Perhaps the Catholic church - or maybe just that diocese - should lose its tax-exempt status.
I wouldn't be against some smackdown for that diocese--though it looks like they're not actually denying communion to anyone; the pastor is just harping on the need for some penance before communion for anyone who voted for Obama. And of course he has no idea who in the parish did vote that way, and no way to enforce penance. So all he can do is stand up there at the altar and bluster and, incidentally, look like an idiot.

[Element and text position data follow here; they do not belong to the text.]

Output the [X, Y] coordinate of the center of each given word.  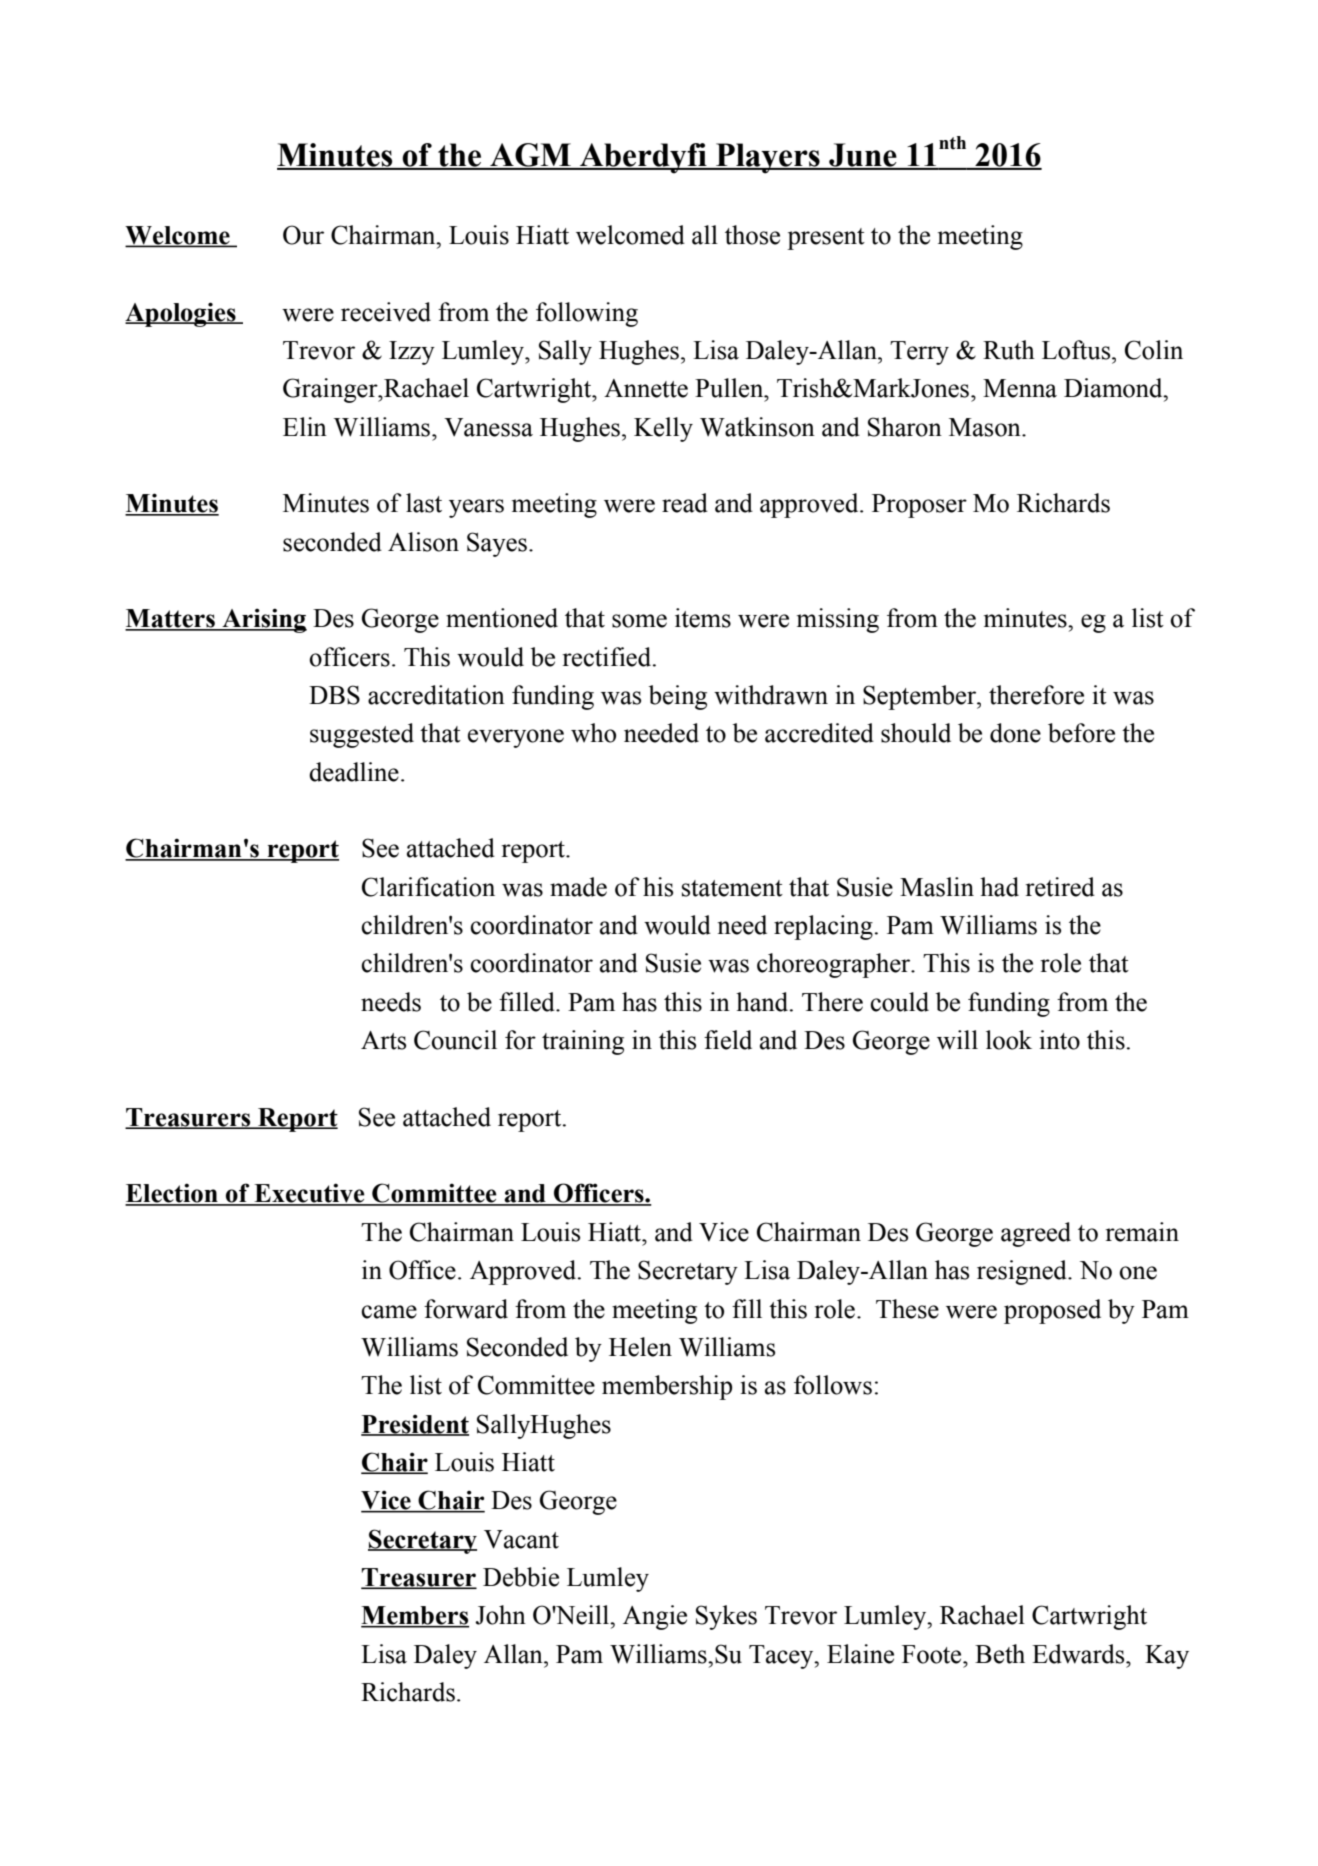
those [752, 235]
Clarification [428, 887]
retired [1060, 887]
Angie [655, 1617]
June [863, 156]
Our [303, 235]
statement [732, 888]
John [500, 1615]
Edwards [1079, 1654]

It varies like crazy from diocese to diocese. Last Sunday my own pastor started Mass with a rousing "YES WE CAN!" It was his first service in almost a month, after a long stint in the hospital and on bedrest for a massive respiratory infection; the last homily he'd given before getting sick had been all about the Good Samaritan, insiders and outsiders and the majority and the minority and the difference between tolerance and true acceptance, and he'd come just thisclose to out-and-out pleading for us to vote no on 8.
And ever since 8 qualified for the ballot letters have poured in to our weekly diocese newsletter by people vigorously opposed to it, none anonymous, all stating their name and parish. Yet, for all his "It is your solemn Christian duty to vote yes on this vital moral issue" bluster, our bishop hasn't dared to sanction, lecture or even say boo to any of his very vocal opponents.
For all the One Unified Catholic Church talk, it's actually (in the US anyway) a complete mishmashy patchwork.